Muito provavelmente a Senhora Fabiana deve estar a par do mandado de injunção que a Defensoria Pública do Rio Grande do Sul apresentou junto ao Supremo Tribunal Federal para assegurar que um morador de rua de Porto Alegre, que está doente, venha a ter o direito à Renda Básica de Cidadania. Em voto muito bem fundamentado, o Ministro Marco Aurélio Mello, aqui anexo, está definindo o prazo de um ano para que o Governo Jair Bolsonaro venha a regulamentar a Renda Básica de Cidadania, conforme a Lei 10.835/2004. Copio abaixo a carta que enviei aos Ministros Luiz Fux, Marco Aurélio Mello e demais ministros do Supremo Tribunal Federal sobre o tema, na qual enfatizo os argumentos que o Papa Francisco delineou em seu último livro em favor da Renda Básica Universal:

Excelentíssimos Senhores Ministros do Supremo Tribunal Federal Presidente Luiz Fux, Marco Aurélio Mello e demais Ministros:

Cumprimento o Ministro Marco Aurélio Mello que, em voto histórico e muito bem fundamentado, reconheceu o direito de um morador de rua de Porto Alegre, receber a Renda Básica de Cidadania, de caráter Universal e Incondicional, conforme estabelece a Lei 10.835/2004, aprovada por todos os partidos no Congresso Nacional, sancionada pelo Presidente Luiz Inácio Lula da Silva em 8 de janeiro de 2004, e até hoje não regulamentada. O Ministro Marco Aurélio deu o prazo de até um ano para que o Governo Jair Bolsonaro venha a editar a norma que vai regulamentar a aplicação da lei. A decisão será ainda examinada pelo plenário virtual do Supremo Tribunal Federal e os demais 10 ministros deverão apresentar os seus votos na próxima semana, salvo se algum pedir vista (como aconteceu, pois, o Ministro Gilmar Mendes solicitou). A imediata garantia de renda e dignidade à vida deste morador de rua depende do favorável posicionamento dos demais ministros.

Como autor da Lei 10.835/2004, coloco-me à disposição dos Ministros do STF para lhes dar todas as informações pertinentes. É importante destacar que a Renda Básica de Cidadania, Universal e Incondicional, é hoje defendida pelos laureados com o Prêmio Nobel de Economia e da Paz, como Amartya Sen, Joseph Stiglitz, Abhijit Banerjee, Esther Duflo, Muhammad Yunus, Desmond Tutu e, com destaque agora, pelo Papa Francisco que em seu último livro “Vamos Sonhar Juntos” (Intrínseca, 2020, p.143), diz:

“Reconhecer o valor do Trabalho não remunerado para a sociedade é vital para repensarmos o mundo pós-pandemia. Por isso, acredito que seja hora de explorar conceitos como o de renda básica universal também conhecido como imposto de renda negativo: um pagamento fixo incondicional a todos os cidadãos, que poderia ser distribuído através do sistema tributário.

▶ REGISTROS FORNECIDOS
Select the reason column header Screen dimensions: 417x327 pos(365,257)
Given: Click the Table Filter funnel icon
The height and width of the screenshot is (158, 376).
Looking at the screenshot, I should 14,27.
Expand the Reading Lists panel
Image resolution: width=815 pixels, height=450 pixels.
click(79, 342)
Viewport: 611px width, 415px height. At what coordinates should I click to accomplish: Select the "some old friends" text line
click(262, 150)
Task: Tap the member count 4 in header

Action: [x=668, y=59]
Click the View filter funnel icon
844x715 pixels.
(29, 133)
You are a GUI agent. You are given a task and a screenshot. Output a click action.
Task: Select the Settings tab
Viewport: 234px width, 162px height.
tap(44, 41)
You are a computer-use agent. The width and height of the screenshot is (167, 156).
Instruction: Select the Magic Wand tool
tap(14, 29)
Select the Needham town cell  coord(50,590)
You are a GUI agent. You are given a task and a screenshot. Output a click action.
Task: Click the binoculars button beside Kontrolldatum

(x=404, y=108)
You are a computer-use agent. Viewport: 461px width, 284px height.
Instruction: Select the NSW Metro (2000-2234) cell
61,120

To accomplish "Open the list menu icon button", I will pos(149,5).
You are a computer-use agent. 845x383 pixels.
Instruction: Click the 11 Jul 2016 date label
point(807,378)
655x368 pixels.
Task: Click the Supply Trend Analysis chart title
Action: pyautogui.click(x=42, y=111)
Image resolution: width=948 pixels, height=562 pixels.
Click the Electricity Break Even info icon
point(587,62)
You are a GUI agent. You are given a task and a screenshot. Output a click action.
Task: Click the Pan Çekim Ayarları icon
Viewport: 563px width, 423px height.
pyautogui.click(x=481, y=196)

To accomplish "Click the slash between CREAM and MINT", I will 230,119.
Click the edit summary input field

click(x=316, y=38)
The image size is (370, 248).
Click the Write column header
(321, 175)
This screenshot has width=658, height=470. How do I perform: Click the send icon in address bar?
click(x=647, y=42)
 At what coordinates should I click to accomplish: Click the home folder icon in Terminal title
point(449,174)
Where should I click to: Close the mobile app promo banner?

▶ REQUISITOS DAS TAREFAS
1. No texto sobre a Renda Básica de Cidadania, qual ministro pediu vista do processo?
2. Por favor, dê continuidade ao texto sobre a Renda Básica de Cidadania a partir da última frase apresentada.

▶ RESULTADOS DO EXERCÍCIO
1. O Ministro Gilmar Mendes.

2.
 A renda básica universal poderia redefinir as relações no mercado laboral, garantindo às pessoas a dignidade de rejeitar condições de trabalho que as aprisionam na pobreza. Daria aos indivíduos a segurança básica que precisam, eliminando o estigma do seguro-desemprego, facilitaria a mudança de um trabalho para outro, como cada vez mais os imperativos tecnológicos no mundo trabalhista exigem. Políticas como essa também podem ajudar as pessoas a combinar tempo dedicado a trabalho remunerado com tempo para a comunidade. ”

Mas então a Renda Básica de Cidadania vai ser paga a todas as pessoas, até ao Presidente Luiz Fux, ao Ministro Marco Aurélio e aos demais ministros do STF? Sim, mas obviamente as pessoas que ganham mais vão contribuir para que elas próprias e todas as demais venham a receber. Daí eliminamos toda burocracia em se ter que saber quanto cada um ganha no mercado formal ou informal, eliminamos qualquer estigma e vamos garantir maior grau de dignidade e liberdade a todas as pessoas na sociedade.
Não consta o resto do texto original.